O meu marido disse ‘não te convenças. O Marcelo [Rebelo de Sousa], na altura líder da oposição, já tem tudo combinado com o [António] Guterres e já está tudo feito para que a lei tenha que ir a referendo’. E foi. No primeiro referendo, tombou. E nesse dia, senti-me tão enganada, mas tão enganada, que nunca mais militei coisa nenhuma. Foi a única e derradeira vez.
“A minha vida pública termina em dois, três anos“
E hoje? Onde canaliza o debate? É com o marido, com amigos e na mesa de voto?
JP: Sim, eu tenho a sorte de ter amigos que têm pachorra para me ouvir, mas neste momento canalizo muito disto tudo num grupo de gente destravada no podcast ‘A Noite da Má Língua’, onde há muito disto. Seja a rir ou até num tom propositadamente leve com um grupo de sexagenários, que é tão saudável, e sai aqui no programa [Júlia].
Um comunicador que fala para toda a gente não deve, na minha opinião, deve falar para uns, e quando o faz, tem que o fazer de forma que todos o entendam. Indigno-me em situações que têm a ver com pobreza, falta de acesso a saúde e falta de proteção a pessoas com deficiência.
Uma coisa que me deixa doida. É o encerramento de maternidades. Mas que trampa de país é este? País que tem a demografia a decrescer. Eu se tivesse grávida agora, tinha um dilema desgraçado. Onde é que eu vou ter o meu bebé?!
Nós contribuímos com impostos altíssimos e não há garantia de segurança para as crianças nascerem? Uma vergonha. Deixa-me fora de mim. E quem diz isso diz as condições dos idosos, coisas que estão na constituição. O direito à habitação…
Com 60 anos, já olha para uma nova fase após a televisão. Depois de sair da frente das câmaras, tenciona retirar-se também do lado dos conteúdos?
JP: Eu não sei o que a Impresa (que detém o Expresso e a SIC) tem para mim. No dia em que sair da antena, a minha vida pública terminará. Termino a minha vida pública com este programa [Júlia], a não ser que apareça outro formato.
Uma coisa que me dá prazer é o mundo dos podcasts, que no fundo é a minha primeira pele, a rádio. Desenvolvo outros, tenho projetos nesse sentido. Vejo-me a fazer isso, mas a minha vida pública termina em dois, três anos.
E vou felicíssima. Não ter de me maquilhar todos os dias… Estou farta de ter tinta na cara (risos). Estou a falar do processo de liberdade. As pessoas não têm noção porque a nossa vida para o espetador é instagramável e glamorosa, o compromisso diário do daytime, de vires num determinado horário para não comprometeres toda a linha de montagem, de indústria.

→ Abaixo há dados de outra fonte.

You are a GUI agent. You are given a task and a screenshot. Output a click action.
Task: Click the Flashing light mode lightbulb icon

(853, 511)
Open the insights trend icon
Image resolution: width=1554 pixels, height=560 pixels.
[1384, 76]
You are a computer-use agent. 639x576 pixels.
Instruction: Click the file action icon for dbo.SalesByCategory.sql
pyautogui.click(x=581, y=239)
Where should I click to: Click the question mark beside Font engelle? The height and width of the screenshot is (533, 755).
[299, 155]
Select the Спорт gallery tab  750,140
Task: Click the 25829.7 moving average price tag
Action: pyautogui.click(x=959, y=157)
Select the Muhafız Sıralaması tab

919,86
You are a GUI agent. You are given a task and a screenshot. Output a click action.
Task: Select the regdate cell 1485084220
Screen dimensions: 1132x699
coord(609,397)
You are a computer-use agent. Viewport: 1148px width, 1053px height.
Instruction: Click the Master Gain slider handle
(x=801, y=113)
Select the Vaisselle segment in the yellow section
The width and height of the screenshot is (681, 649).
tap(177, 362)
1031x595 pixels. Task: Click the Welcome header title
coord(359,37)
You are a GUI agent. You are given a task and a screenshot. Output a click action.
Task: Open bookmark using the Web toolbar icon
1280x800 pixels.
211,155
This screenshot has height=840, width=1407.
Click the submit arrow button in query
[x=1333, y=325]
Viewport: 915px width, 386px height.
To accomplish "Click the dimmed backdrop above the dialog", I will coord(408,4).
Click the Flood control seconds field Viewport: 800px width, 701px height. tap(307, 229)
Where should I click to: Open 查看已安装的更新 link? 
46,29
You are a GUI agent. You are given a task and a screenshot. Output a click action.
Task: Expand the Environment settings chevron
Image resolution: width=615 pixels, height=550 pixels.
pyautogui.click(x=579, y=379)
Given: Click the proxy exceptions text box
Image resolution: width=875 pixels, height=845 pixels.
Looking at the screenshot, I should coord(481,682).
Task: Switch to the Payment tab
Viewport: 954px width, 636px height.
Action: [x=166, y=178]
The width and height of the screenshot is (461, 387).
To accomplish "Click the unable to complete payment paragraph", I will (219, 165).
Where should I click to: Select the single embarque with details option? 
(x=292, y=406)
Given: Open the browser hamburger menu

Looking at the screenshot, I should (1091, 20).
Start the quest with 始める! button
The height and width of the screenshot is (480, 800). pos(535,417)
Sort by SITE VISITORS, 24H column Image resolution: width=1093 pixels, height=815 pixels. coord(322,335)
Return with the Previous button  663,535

Eu não posso chegar cinco minutos mais tarde porque se não ponho em causa o trabalho desta gente toda. O respeito que tenho que ter por isso… e tenho. Eu nunca chego tarde a lado nenhum, é uma coisa horrível. Eu sou a primeira a chegar a um velório, antes do morto, até irrita (risos)
É sobejamente conhecida por não gostar de atrasos.
JP: Eu dou broncas a toda a gente porque é uma disciplina. Eu não me posso atrasar. Mas estou muito cansada, eu tenho 20 anos de daytime, e cada vez que falto fico completamente torcida porque sinto que estou a faltar a um compromisso que é muito sério. E que é o meu. Mas estou muito cansada dessa obrigação diária de não ter a liberdade de ter um impulso. Só o posso ter ao fim de semana ou nas férias que são muito magrinhas. Quando estão a começar, já acabaram.
Vim sempre a trabalhar na pandemia. Quando a covid-19 metia muito medo nós vínhamos e não sabíamos o que ia acontecer. A espontaneidade do dia a dia ou o que acontece em algumas atividades de ‘eu hoje não vou’ ou ‘trabalho de casa’.
Vai ter mais tempo para ler… O que é que está a ler agora?
JP: Acabei dois livros que me encheram as medidas. Um é ‘A Mais Secreta Memória dos Homens’ do Mohamed Mbougar Sarr. É sobre questões coloniais, é um tema muito falado lá em casa. E o outro – eu leio num fim de semana, um livro – ‘Um Cão no Meio do Caminho’, de Isabela Figueiredo.
Comecei o ‘Lições’, de Ian McEwan, mas não estou muito entusiasmada.